= Beginning of Section =
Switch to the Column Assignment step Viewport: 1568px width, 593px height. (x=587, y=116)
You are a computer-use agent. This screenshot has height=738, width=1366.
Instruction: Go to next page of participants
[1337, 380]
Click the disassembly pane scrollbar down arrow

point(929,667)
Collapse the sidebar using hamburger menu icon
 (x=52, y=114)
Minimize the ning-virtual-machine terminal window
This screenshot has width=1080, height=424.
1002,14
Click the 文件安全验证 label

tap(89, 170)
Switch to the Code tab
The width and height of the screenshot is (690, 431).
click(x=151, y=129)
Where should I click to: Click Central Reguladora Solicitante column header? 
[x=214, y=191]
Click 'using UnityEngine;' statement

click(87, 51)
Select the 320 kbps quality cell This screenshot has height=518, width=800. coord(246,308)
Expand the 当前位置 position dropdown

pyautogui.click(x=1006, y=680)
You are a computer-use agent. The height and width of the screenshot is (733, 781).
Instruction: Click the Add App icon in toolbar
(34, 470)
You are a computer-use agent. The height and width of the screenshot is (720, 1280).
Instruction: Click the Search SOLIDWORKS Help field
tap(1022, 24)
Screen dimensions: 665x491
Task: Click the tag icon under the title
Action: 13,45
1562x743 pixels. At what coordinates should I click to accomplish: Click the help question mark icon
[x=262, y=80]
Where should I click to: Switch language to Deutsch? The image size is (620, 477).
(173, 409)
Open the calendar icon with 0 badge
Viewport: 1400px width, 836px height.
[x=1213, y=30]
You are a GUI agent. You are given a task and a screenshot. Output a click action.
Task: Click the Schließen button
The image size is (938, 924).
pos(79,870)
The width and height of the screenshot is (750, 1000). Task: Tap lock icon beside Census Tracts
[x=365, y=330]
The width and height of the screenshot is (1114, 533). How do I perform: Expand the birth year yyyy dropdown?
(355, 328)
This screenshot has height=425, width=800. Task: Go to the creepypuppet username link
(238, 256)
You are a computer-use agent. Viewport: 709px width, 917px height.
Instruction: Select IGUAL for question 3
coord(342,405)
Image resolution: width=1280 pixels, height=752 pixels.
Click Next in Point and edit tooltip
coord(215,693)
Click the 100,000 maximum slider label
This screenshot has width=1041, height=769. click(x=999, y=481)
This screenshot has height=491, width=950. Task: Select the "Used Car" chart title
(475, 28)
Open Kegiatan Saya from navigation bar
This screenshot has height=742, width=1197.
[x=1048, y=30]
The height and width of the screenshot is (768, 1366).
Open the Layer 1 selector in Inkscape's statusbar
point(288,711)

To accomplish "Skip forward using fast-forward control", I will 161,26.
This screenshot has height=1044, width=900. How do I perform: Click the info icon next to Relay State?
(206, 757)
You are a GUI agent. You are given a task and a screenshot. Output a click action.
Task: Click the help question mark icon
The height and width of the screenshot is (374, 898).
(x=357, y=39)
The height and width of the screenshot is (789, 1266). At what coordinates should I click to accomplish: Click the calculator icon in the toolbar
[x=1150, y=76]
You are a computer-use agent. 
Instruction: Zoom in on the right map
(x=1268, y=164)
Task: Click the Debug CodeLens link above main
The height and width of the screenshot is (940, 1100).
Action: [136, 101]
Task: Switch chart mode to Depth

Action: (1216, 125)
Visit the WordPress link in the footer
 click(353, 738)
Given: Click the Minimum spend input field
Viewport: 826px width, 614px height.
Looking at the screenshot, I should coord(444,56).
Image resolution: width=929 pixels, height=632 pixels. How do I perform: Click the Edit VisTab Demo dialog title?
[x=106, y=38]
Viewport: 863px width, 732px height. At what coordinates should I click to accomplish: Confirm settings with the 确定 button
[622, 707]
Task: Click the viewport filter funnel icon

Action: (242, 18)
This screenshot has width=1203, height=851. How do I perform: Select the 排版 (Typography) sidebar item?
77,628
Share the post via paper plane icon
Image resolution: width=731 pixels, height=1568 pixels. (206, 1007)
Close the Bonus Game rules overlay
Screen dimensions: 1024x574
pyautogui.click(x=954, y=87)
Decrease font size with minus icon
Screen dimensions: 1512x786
= End of Section =
EXERCISE GOAL >> Extract all lines from the material above that include the word "computer".

SOLUTION FOR THIS PROBLEM >>
You are a computer-use agent. This screenshot has height=738, width=1366.
You are a computer-use agent. The height and width of the screenshot is (733, 781).
You are a computer-use agent. The height and width of the screenshot is (720, 1280).
You are a computer-use agent. Viewport: 709px width, 917px height.
You are a computer-use agent. 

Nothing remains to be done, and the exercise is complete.